**WHAT TO PRODUCE**
What is needed here is every record, retyped without any change.

------------------------------------------------

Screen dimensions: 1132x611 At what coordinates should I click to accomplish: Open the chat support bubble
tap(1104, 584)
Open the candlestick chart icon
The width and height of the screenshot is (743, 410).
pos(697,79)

------------------------------------------------

**RESULT**
Screen dimensions: 1132x611 At what coordinates should I click to accomplish: Open the chat support bubble
tap(1104, 584)
Open the candlestick chart icon
The width and height of the screenshot is (743, 410).
pos(697,79)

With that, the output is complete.